280 items per minute, so the coding equipment also needed to be able to match these speeds. GS1 Australia has been testing bar codes for SPC Ardmona since 1996. Bar codes for non-retail and logistics units had to continue to meet all GS1 specifications, as tested via its rigorous criteria.

BUSINESS NEEDS

Integration into SPC Ardmona’s ERP and WMS systems and other packaging machinery on the production lines was also important.

SOLUTION

SPC Ardmona’s Kyabram site had had no exposure to Matthews Australasia, but recommendations from the Shepparton and Mooroopna sites, plus a desire to standardise equipment across the three factories, were both factors in choosing the coding specialist.

Matthews recommended a label print-andapply- solution for the glass line, applying opposite-side GS1-compliant TUN (Trade Unit Number) barcode labelling to shippers on shrink-wrapped packs of jars. Ranging from 250g-800g, these are in configurations of six to 12 items in a shelf-ready pack. The labels have the brand, product name, size, number, gross weight and Julian code in two lines of humanreadable text, with the barcode underneath. Because most of the jams produced have their own individual unique jar, there are many varying shapes and sizes (short and squat, to tall and skinny), with 12 variations in total.

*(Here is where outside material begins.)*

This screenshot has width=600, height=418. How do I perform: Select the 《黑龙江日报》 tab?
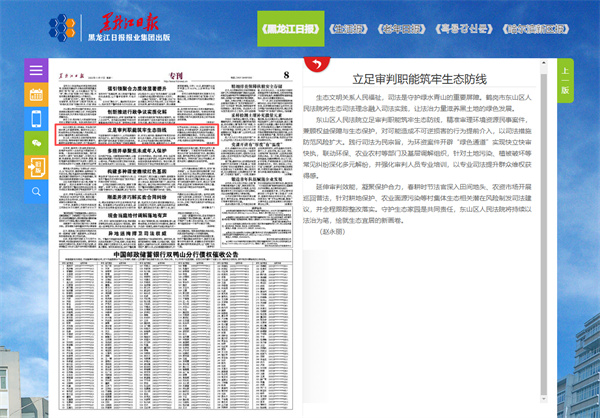point(289,30)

For opposite-side SSCC (Serial Shipping Container Code) pallet labels, Matthews recommended a different configuration of a Label print-and-apply-solution.

Matthews also linked the entire line with iDSnet

Enterprise version 3, integrating into SPC

Ardmona’s ERP and WMS systems and other packaging machinery on the production lines.

To use the system, operators simply scan a barcode to set up which product is being run, and iDSnet then downloads all the relevant information — from the primary product through to the SSCC pallet label, giving full traceability and no re-work.

The Kyabram site also relied Matthews’ integration skills, as well as its knowledge from being a GS1 Australia Strategic Alliance Partner.

OUTCOME

Upgrades to the two a label print-and-applysolutions and iDSnet integrating software from Matthews Australasia have lifted line production significantly.

Having retailer and GS1-compliant pallet labelling avoids any human intervention in automated retailer warehouses, thus avoids any retailer-imposed penalties. Not using the labellers as stand-alone units removes errors. Ongoing, rigorous bar code testing by GS1 has shown codes printed using the Matthews’ LPAs continue to meet all GS1’s specifications.

SPC Ardmona finds the Matthews’ equipment to be very reliable and capable of running at the high speeds it needs. Unlike the previous equipment, they have experienced no downtime or inefficiencies.

Workers have also found the equipment to be very user friendly and a lot easier to work with, particularly when replacing ribbon and labels, and in cleaning and maintenance.

SPC Ardmona is also pleased with the good relationship it has with both Matthews and the local technical service engineer. Questions are generally able to be answered via the service engineer or IT department on the phone.